Dataset entries:
►

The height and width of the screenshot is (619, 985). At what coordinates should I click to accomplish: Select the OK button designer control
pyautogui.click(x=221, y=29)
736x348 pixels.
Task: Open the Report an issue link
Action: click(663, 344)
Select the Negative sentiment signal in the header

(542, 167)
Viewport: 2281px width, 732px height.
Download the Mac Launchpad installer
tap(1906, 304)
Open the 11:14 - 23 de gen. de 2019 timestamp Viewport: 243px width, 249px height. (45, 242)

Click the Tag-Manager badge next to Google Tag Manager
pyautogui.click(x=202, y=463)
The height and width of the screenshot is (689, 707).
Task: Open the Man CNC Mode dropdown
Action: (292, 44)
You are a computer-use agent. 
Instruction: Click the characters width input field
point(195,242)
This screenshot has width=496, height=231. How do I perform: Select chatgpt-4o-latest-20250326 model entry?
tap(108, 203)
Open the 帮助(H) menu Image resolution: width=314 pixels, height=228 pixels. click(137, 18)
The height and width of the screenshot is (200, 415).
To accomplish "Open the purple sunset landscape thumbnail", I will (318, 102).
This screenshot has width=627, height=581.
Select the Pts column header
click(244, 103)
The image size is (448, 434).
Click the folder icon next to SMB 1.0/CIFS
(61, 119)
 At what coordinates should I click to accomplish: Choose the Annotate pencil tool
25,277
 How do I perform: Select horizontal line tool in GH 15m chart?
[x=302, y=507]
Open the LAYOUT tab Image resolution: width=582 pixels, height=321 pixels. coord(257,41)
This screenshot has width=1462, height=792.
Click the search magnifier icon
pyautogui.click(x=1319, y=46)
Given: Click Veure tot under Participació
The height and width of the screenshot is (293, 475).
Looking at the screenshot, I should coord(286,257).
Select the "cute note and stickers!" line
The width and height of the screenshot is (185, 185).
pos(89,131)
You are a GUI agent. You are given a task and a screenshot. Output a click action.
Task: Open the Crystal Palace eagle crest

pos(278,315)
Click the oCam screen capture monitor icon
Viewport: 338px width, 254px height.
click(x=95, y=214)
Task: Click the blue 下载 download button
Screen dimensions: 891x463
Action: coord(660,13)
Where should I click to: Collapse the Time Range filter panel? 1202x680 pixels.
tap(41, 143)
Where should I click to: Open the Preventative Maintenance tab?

◄

PROBLEM REQUIREMENTS: Extract each line holding the word "resolution" from the records.

EXERCISE OUTPUT:
Open the 帮助(H) menu Image resolution: width=314 pixels, height=228 pixels. click(137, 18)
Open the LAYOUT tab Image resolution: width=582 pixels, height=321 pixels. coord(257,41)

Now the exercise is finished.